In order to bring the focus onto these competencies, it is therefore advisable to lead speaking tasks on topics that are familiar to students, and using language that is within their ability. Taking the strain of new language out of speaking activities allows students to focus on the pure sub-skills listed above.
This is similar to the way in which native speakers are ‘trained’ for public speaking or assertiveness in social situations: as native speakers, they are comfortable with the structure of their own language, but want to develop other skills which go along with that.
3. Discourse and organisation of message
Many of these features of speaking fall into the category of discourse – the organisation and style of a message as it is delivered in different situations.
When teaching speaking in a given context, think about how people actually speak in that situation.
Find recordings of people interacting in restaurants, banks, or wherever your lesson will be set, and think about the functional steps of the interaction as it happens.
You will probably find that most interaction that you listen to is quite formulaic and predictable, so can be used as a structure for the dialogues that you present and practice in class, only with the organisation and ordering of the speech as the focus of the class rather than the specific language used.
Taking an opposite approach, think of situations where the above list of competencies is common.
For example: we often use circumlocution when we are talking about complex, technical subjects, like when we describe a problem we are having with a gas cooker, car engine or plumbing; we may not know the exact name of the part which is not working, but we can still communicate it to a gas fitter, mechanic or plumber.
This is a useful life skill, and one which can be used to harness second-language speaking for language learners.
4. Restricted and free speaking
Again, as with grammar and vocabulary, we can incorporate these target competencies into standard formats of lessons – we can present the feature of speech through an audio or video task, and then ask students to practise applying the feature in a restricted task.
Gapped dialogues, ordering lines in a script, or choosing the best alternative from three different responses in a conversation, for example.
Again, as long as the learners are playing with language they already know, their ‘discourse brains’ will be more engaged and they will have more focus on the competencies they are learning.
Free speaking tasks should be exactly that: student-student interaction which does not have too many limitations.
- Give students a topic or situation and ask them to script out a typical interaction in that situation.
- Assign roles to different students, so that they can practise speaking to different ‘people’, and see how they flex their ideas when talking to their boss as compared to their 7-year-old daughter.
This will open up the features they are learning in application to different types of speech.
Finally, be aware that although your learners have been focusing on these great features of spoken communication, they have not yet had the opportunity to fully apply these until they have spoken totally freely, without a script, or notes to work from (after all, native speakers don’t carry scripts around with them to use in sandwich bars, though they do have an ‘expected script’ in their mind which informs their use of language), by participating in a speaking event with another student or students.
The same dialogue that was used in free practice can be repeated, though with different participants to ensure spontaneity and flexibility with language.
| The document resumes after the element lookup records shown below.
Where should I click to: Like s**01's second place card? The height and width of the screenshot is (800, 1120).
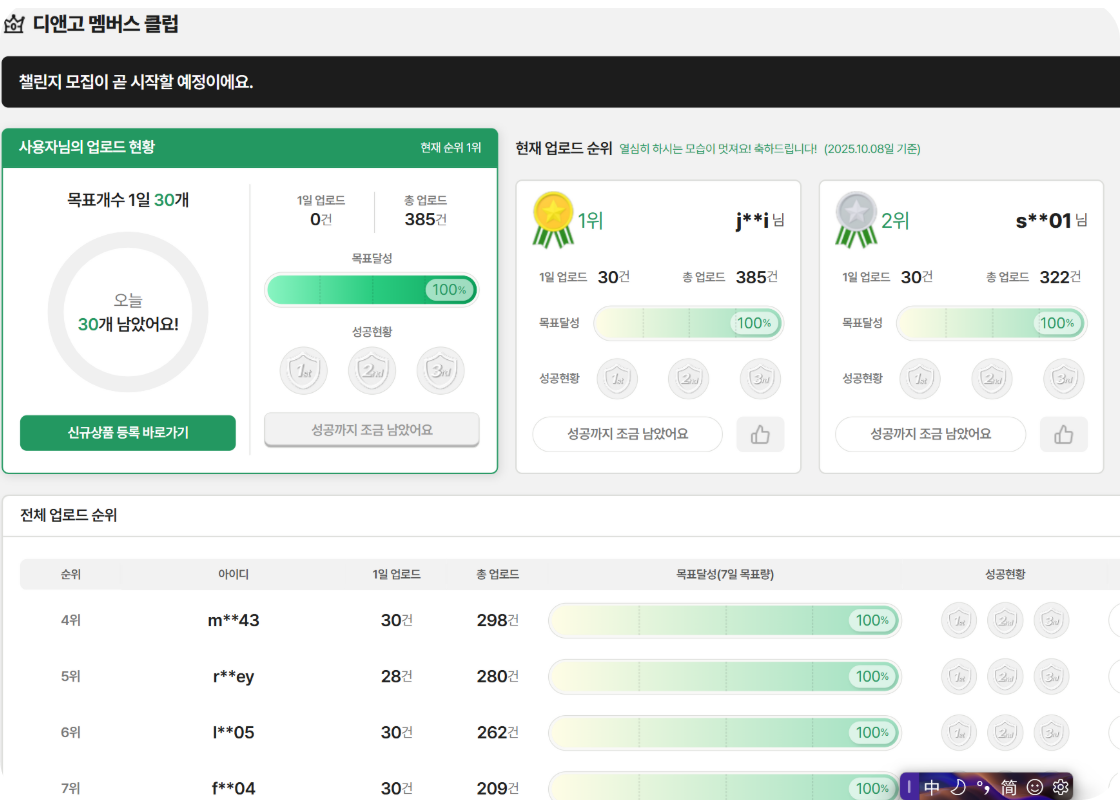pos(1063,435)
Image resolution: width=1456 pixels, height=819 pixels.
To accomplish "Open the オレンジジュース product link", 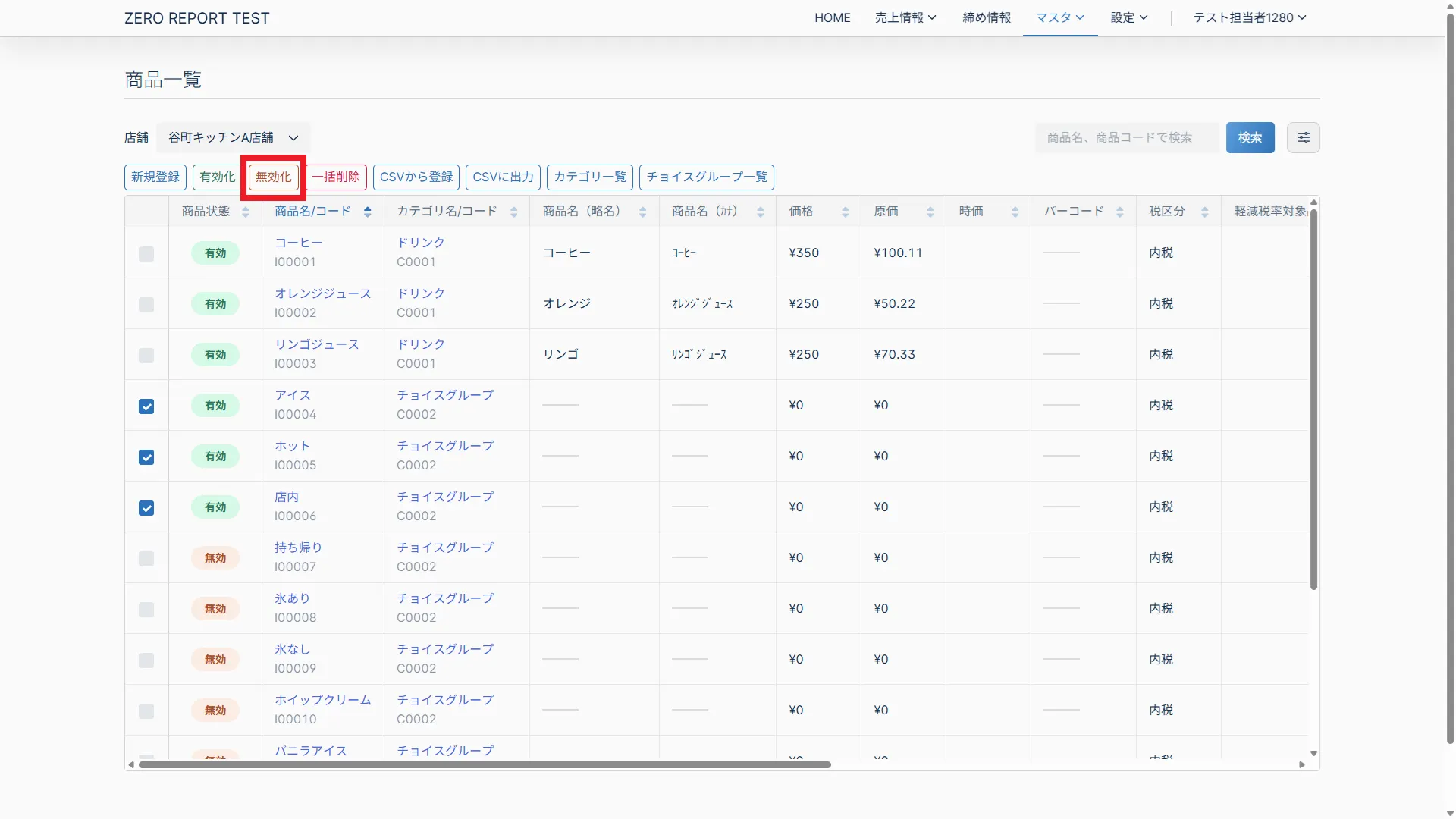I will tap(322, 293).
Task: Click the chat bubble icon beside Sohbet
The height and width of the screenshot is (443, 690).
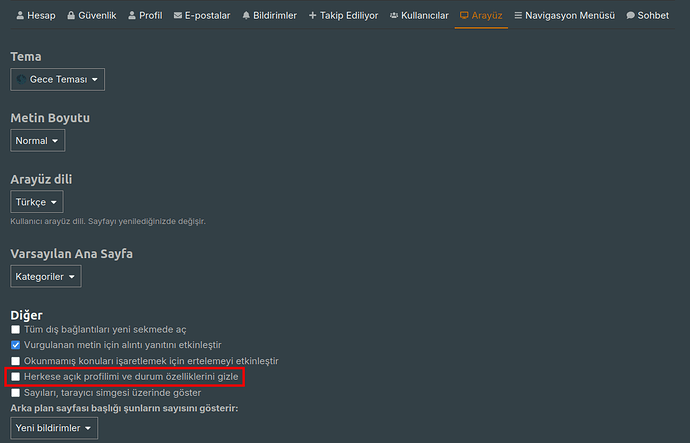Action: click(630, 16)
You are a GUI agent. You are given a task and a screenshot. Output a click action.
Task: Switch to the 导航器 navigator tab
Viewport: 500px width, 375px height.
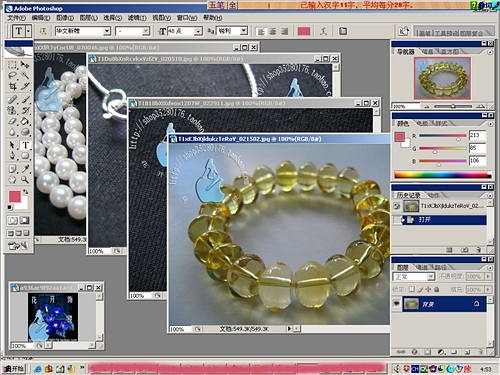click(x=406, y=52)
Only then can you say that students have truly applied what they are learning by the end of the class.
All in all, when planning a speaking skills lesson, be aware that using language in speech is not necessarily practice of speaking as a language skill. Developing the range of competencies that make ‘a good speaker’ takes focus on the ways that we speak to different people, and the ways we construct what we are saying. This is independent from the grammar and vocabulary we use in real life, so should be kept separate from pure language input in the language classroom.